Post-approval studies have become an increasingly common FDA requirement since the 1990s, as regulators have accelerated their reviews of drugs for HIV, cancer and other deadly diseases. But the agency’s mixed record of tracking those requirements and penalizing companies that don’t meet them has been chronicled in government and academic studies.
The case of a widely debated drug for muscular dystrophy illustrates how the system can go awry.
In 2016, the FDA approved the first-of-a-kind drug from Sarepta Therapeutics based on preliminary results that it might help treat the degenerative disease by boosting a muscle-building protein.
As with Aduhelm, the approval was opposed by FDA’s outside advisers who said there was scant evidence the drug actually improved patient health or quality of life. But the FDA granted approval on the condition that Sarepta complete a confirmatory study by May 2021.

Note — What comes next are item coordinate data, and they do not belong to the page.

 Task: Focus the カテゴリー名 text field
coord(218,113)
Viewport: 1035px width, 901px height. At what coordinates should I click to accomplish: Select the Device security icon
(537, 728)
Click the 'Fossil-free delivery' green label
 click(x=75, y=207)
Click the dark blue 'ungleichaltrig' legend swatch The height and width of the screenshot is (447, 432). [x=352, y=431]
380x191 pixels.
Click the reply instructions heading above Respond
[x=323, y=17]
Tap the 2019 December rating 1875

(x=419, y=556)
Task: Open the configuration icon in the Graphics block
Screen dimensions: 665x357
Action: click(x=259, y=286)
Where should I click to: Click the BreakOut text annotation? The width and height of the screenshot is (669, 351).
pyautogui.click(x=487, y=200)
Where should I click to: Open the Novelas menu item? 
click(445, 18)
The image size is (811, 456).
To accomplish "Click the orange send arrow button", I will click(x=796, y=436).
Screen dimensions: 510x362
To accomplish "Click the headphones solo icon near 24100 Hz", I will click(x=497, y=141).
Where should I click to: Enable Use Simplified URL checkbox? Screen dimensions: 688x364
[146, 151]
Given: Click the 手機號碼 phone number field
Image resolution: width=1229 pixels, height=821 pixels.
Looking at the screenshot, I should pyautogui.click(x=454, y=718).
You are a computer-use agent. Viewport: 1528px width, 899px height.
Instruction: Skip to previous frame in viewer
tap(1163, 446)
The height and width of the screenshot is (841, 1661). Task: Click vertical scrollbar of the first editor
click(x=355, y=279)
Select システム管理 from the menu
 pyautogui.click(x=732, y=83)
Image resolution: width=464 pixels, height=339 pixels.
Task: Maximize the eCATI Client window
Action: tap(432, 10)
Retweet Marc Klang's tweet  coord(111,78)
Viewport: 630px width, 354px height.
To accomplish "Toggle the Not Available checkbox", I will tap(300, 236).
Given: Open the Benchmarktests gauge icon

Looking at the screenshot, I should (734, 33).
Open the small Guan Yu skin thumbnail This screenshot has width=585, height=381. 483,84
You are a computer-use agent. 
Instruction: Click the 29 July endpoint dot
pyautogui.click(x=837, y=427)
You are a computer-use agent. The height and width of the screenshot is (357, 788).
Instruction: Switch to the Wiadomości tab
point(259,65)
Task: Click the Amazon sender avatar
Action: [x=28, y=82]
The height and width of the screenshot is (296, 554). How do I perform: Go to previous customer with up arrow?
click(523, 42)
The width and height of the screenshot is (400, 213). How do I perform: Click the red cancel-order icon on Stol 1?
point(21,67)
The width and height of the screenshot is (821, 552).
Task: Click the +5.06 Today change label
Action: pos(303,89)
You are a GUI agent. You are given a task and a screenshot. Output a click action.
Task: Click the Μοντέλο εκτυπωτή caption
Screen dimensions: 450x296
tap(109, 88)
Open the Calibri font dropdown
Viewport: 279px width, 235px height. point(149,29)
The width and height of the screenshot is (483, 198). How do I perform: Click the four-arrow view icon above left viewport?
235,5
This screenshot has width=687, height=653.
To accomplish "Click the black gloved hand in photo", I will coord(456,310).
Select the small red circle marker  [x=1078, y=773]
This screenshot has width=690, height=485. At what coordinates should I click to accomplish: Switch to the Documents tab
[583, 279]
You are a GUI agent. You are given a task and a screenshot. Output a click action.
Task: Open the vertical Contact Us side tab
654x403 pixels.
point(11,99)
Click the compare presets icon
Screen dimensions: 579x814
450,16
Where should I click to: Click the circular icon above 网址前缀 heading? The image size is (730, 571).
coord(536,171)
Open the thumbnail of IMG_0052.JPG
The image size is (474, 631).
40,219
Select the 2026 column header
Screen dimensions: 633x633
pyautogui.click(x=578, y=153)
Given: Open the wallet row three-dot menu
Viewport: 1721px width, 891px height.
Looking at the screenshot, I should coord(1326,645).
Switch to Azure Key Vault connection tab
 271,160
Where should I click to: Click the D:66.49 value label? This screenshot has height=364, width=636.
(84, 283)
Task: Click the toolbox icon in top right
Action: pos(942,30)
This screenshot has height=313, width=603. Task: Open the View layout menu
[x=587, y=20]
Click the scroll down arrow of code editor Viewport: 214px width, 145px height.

The trial, though, is still getting underway after “multiple challenges in the overall planning and startup,” according to the FDA’s website. The new target date is 2026, a decade after the drug was allowed on the market.
A Sarepta spokeswoman said the company spent years negotiating study details with the FDA, which required testing a higher dose.
In the meantime, Sarepta has won approval for two other dystrophy drugs based on similar results that also require follow-up trials, which the company says are already well underway.
“The FDA took a risk with Sarepta and I think they’re being burned by it now,” said Dr. Joseph Ross of Yale.
Ross and his colleagues have shown that at least a quarter of follow-up results never get published, leaving questions for physicians and patients.